Vache folle, lasagnes et fraude

Sans doute inquiète de l’influence grandissante de cette association, Christiane Lambert, la présidente de la FNSEA, s’indigne de son impunité. « Nous avons été reçus par le ministre de l’Intérieur pour que cette association ne puisse plus s’introduire dans des élevages ou des abattoirs et pour qu’elle cesse de s’en vanter sur Internet », proteste-t- elle. Certes, les Français continuent à manger massivement de la viande mais, comme on l’a constaté depuis vingt ans lors de crises à répétition (vache folle, lasagnes, fraude à la viande de cheval…), ce marché est très fragile, capable de s’effondrer de 10 à 25 % en quelques semaines, lorsque les consommateurs ont des doutes. Aujourd’hui, avec les campagnes savamment programmées par L214, et parrainées par des célébrités (l’animateur Nagui, le journaliste Hugo Clément, l’actrice Hélène de Fougerolles, le vidéaste Rémi Gaillard, etc.), le doute est devenu permanent. Un peu comme un supplice chinois, ce n’est plus la force des attaques qui est efficace mais leur répétition. « Le régime carné commence à vaciller, se réjouit l’essayiste Aymeric Caron dans son livre « No Steak » (Fayard). On sait désormais que ne plus manger de viande est un bienfait pour l’environnement, la santé et les animaux. »

Les militants végans ne sont pas forcément plus nombreux qu’il y a dix ans, mais ils ont changé de style. Ce ne sont plus des activistes échevelés au discours radical mais des artistes populaires, des éditorialistes et des intellectuels écoutés qui importent la question antispéciste dans le débat collectif. « Le spécisme, idéologie qui permet de justifier la souffrance animale, repose sur la même logique que le racisme qui permet de justifier l’asservissement d’humains par d’autres humains », explique Yves Bonnardel, philosophe libertaire, co-auteur de « La Révolution antispéciste » (PUF), dans la revue Les Cahiers antispécistes. Pour ce courant de pensée, le fait de manger de la viande est lié au fonctionnement patriarcal de la société et la cause animaliste doit s’inspirer de la lutte contre l’apartheid et du féminisme qui l’ont précédée.

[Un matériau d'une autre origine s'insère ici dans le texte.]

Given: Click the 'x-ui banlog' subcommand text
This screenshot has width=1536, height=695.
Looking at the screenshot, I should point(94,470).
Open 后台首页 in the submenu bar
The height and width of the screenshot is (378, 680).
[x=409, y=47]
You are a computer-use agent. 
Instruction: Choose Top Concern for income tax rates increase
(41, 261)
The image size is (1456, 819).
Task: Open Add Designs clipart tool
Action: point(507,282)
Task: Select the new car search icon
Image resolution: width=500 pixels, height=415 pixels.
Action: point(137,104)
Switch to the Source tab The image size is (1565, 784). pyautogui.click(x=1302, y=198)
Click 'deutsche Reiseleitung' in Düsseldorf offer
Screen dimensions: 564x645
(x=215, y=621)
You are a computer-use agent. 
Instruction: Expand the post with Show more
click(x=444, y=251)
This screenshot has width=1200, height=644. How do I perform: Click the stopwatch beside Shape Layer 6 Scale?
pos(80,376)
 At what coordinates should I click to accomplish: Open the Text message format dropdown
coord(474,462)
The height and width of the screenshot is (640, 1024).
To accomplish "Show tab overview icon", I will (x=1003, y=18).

Nagui, son jeu et les abattoirs

Indigné de voir Nagui dénigrer sur France 2 la profession d’une candidate à son jeu « Tout le monde veut prendre sa place », parce que salariée dans un abattoir de volailles de l’ouest, la Fédération de la boucherie a protesté auprès du CSA. Nagui n’a pas, semble-t-il, été rappelé à l’ordre pour ses assertions répétées à l’antenne. Mais si l’affaire s’envenime, la chaîne de service public qui diffuse régulièrement les grandes campagnes collectives sur le bœuf français, le veau de lait et l’agneau de Pâques, risque de devoir choisir son camp ou confirmer la liberté de parole de son animateur vedette.

Dans ce contexte, Interbev, le syndicat des professionnels du bétail et de la viande, a modernisé sa communication et dépense plusieurs millions d’euros chaque année pour lutter contre les idées reçues, à commencer par la responsabilité des bovins dans les émissions de gaz à effet de serre. « L’élevage permet d’entretenir 13 millions d’hectares de prairies et 700 millions de kilomètres de haies, qui stockent du carbone, améliorent la biodiversité et la qualité de l’eau », explique l’organisme. Sur le volet économique, il souligne que si les Français arrêtaient de manger de la viande, plus de 500 000 emplois (dont 100 000 emplois directs et 3 000 entreprises) seraient impactés, dont une bonne partie en zone rurale, où l’agriculture est la dernière activité économique permettant le maintien de commerces et de services.

La tentation est grande d’opposer la France des villes à celle des campagnes mais le débat est plus complexe. Les agriculteurs eux-mêmes sont des flexitariens comme les autres qui redécouvrent le plaisir d’une alimentation riche en végétaux.

SOURCES : CCAF, CHALLENGES

La tendance est à la baisse sur un marché qui, en outre, subit des crises à répétition pouvant le faire s’effondrer de 10 à 25 % en quelques semaines.